Transcribe verbatim every line from the line containing "Instruction: Click the Name * field label" to the end of the entries, including both endpoints. Output nothing beyond those lines.

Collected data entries
------------------------------------------------------------------------

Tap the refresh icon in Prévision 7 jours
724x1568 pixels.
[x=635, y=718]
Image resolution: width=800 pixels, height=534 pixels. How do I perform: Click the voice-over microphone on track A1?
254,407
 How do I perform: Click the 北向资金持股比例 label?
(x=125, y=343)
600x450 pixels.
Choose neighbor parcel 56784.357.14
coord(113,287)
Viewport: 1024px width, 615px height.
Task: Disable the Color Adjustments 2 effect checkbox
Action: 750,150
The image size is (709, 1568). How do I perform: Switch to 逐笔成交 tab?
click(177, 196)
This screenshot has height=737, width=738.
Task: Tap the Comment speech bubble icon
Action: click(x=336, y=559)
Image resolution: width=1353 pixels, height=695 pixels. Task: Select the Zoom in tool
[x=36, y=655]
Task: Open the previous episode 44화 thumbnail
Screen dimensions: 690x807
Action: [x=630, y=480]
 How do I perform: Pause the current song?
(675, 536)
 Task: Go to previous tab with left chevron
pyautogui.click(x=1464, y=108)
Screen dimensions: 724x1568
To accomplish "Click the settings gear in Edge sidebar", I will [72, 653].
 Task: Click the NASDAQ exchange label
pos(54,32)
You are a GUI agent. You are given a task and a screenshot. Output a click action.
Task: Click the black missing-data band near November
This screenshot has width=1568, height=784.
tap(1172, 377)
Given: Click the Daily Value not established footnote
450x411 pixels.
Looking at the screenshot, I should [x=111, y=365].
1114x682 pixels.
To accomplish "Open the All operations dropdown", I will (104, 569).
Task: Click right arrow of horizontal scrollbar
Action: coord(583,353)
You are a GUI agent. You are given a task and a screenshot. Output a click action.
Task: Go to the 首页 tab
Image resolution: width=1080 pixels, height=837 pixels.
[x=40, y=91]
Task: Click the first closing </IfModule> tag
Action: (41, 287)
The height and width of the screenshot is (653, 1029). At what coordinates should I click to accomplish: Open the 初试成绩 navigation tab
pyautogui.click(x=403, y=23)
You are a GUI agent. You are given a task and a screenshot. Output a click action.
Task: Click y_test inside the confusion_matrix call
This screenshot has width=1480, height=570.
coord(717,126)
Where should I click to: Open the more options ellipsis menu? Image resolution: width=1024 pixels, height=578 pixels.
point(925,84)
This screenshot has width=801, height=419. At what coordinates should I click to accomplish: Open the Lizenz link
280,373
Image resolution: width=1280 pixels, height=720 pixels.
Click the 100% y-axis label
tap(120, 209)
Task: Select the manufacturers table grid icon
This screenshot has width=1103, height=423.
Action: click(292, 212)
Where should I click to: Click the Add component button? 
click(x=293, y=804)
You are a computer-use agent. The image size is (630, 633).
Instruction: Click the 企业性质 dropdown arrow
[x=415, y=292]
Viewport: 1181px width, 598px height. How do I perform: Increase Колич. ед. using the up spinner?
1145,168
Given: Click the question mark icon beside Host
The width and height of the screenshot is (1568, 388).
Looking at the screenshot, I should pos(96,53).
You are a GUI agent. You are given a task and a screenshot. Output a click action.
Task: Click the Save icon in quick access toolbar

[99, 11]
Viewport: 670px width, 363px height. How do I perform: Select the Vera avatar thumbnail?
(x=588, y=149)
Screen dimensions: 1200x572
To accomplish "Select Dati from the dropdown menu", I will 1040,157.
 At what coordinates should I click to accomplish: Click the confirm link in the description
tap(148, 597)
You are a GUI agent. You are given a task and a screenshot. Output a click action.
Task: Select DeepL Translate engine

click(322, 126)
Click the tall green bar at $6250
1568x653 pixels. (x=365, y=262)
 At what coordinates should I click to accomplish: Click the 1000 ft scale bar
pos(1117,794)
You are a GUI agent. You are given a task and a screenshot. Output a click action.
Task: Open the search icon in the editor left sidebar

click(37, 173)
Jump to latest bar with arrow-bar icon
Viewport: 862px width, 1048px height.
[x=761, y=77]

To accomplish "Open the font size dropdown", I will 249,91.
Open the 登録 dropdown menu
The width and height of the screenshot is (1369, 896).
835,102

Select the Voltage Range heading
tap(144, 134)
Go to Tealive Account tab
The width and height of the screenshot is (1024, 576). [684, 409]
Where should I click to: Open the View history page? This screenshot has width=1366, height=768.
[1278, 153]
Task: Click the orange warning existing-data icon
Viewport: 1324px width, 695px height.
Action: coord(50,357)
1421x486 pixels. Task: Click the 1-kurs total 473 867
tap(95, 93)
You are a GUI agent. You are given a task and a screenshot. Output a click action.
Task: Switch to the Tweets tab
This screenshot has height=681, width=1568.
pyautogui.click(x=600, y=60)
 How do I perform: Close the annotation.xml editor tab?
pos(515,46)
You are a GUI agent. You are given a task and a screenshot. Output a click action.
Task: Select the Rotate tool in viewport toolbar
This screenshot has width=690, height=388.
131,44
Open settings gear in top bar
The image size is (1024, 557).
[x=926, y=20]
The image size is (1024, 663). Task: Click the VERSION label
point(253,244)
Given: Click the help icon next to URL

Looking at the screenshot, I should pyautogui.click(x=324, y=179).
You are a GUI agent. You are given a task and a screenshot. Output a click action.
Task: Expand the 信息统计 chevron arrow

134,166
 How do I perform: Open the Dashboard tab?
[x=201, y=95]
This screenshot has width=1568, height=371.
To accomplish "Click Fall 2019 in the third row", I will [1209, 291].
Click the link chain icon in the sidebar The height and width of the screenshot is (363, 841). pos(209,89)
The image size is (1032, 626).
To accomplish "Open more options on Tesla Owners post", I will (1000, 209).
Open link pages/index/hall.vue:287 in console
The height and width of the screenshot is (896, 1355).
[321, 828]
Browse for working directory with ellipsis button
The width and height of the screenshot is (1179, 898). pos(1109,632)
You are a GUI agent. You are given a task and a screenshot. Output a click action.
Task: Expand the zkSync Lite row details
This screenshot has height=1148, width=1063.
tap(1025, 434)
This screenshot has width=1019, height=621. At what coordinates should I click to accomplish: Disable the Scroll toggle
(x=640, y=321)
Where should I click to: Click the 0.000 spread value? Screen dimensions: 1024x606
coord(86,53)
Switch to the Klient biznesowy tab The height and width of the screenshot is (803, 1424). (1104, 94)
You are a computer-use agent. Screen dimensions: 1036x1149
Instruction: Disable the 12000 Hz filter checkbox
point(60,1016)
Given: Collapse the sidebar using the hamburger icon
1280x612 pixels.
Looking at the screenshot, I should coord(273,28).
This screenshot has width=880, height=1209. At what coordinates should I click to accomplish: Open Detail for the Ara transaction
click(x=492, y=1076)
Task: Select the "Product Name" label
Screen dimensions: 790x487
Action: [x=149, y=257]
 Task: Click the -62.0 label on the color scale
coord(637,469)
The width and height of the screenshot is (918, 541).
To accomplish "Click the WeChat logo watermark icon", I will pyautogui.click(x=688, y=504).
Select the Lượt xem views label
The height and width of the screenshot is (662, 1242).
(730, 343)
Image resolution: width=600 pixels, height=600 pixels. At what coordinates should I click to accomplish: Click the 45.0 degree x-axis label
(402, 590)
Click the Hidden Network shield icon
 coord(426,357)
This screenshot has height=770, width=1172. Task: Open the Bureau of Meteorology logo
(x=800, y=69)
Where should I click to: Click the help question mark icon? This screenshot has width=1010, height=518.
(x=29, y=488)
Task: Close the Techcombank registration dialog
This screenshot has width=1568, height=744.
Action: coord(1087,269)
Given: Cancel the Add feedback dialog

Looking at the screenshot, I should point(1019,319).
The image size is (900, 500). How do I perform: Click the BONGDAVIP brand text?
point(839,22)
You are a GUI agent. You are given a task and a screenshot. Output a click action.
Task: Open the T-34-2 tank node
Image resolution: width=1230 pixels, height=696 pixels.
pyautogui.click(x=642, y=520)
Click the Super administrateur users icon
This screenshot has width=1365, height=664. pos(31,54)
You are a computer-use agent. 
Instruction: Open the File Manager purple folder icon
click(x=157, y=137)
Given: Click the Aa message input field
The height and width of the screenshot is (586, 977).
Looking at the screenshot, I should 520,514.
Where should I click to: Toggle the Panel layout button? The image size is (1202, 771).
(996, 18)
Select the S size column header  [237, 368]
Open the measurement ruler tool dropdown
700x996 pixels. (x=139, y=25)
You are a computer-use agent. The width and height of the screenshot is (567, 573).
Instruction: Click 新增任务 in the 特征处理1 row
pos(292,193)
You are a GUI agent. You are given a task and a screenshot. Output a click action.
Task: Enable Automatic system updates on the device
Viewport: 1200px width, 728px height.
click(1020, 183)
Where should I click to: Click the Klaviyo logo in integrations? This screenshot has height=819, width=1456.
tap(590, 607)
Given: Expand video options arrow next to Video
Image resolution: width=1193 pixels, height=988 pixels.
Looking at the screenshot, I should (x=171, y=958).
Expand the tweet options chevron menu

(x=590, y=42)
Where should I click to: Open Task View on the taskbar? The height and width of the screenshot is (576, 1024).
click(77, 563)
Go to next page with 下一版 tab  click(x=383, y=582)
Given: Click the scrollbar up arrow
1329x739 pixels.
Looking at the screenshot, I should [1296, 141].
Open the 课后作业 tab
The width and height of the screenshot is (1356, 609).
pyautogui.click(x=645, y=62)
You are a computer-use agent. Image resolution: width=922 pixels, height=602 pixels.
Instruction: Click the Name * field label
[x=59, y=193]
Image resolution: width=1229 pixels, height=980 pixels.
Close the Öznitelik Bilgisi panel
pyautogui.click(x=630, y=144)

------------------------------------------------------------------------

EXERCISE RESULT —
Instruction: Click the Name * field label
[x=59, y=193]
Image resolution: width=1229 pixels, height=980 pixels.
Close the Öznitelik Bilgisi panel
pyautogui.click(x=630, y=144)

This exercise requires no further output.